Unlike crosstown rivals Ford and FCA US, General Motors does not plan to dramatically pare its car lineup as buyers continue to flock toward trucks and CUVs. In fact, the Detroit automaker says more cars are coming.
GM Chairman and CEO Mary Barra says investments in the car line principally at its volume Chevrolet brand in the 2015-2016 timeframe give the automaker competitive offerings without a pressing need for significant additional redevelopment dollars soon.
“We launched very efficient architectures in the midsize and compact (segments) proving to be good platforms going forward with fairly minor changes,” Barra says during a conference call with journalists and Wall Street analysts to discuss GM’s $1.05 billion first-quarter profit.
“And the segments are still significant,” she adds. “Because we’ve made the investments, we need to deploy little to no capital going forward, so we view (cars) as an opportunity.
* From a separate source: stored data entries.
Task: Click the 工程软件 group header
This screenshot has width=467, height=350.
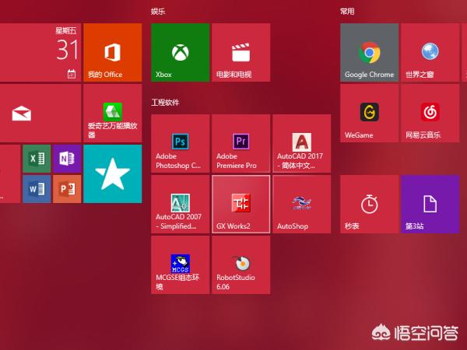Action: tap(165, 103)
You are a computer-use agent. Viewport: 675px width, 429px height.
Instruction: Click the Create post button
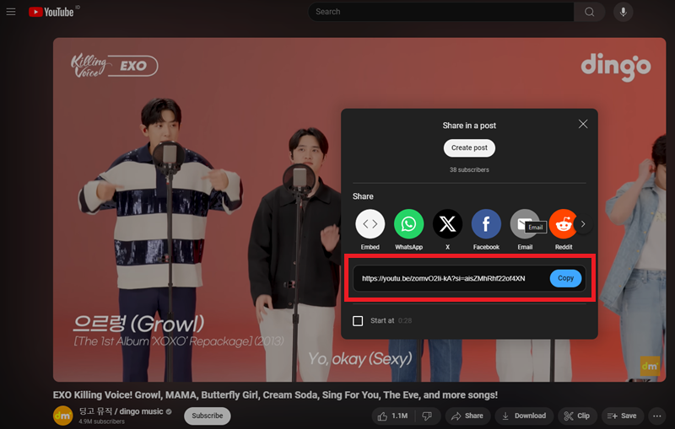tap(469, 147)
What you’ll see us do is play very efficiently in a segment that, although it is declining, there is still an opportunity.”
GM reportedly is eyeing discontinuing the Sonic compact car and Impala large sedan, but it would still carry a large stable of cars without the two.
Cars account for 32.4% of the U.S. market, down sharply from just a few years ago, whereas CUVs command 38.2% off rapid growth recently, according to Wards Intelligence data. The trend does not appear to be waning anytime soon, but cars still accounted for 6.1 million deliveries in 2017.
The shift compelled Ford to announce one day earlier during its first-quarter earnings briefing plans to cease future investment in four North American car models, leaving it with the Ford Mustang sports car and Ford Focus compact car. It is unclear how Ford will proceed with its Lincoln Luxury plan, although the MKZ sedan shares a platform with the outgoing Ford Fusion. The Lincoln Continental large sedan is all-new.
Last year, FCA discontinued car production excluding the platform for the Chrysler 300, Dodge Charger and Dodge Challenger.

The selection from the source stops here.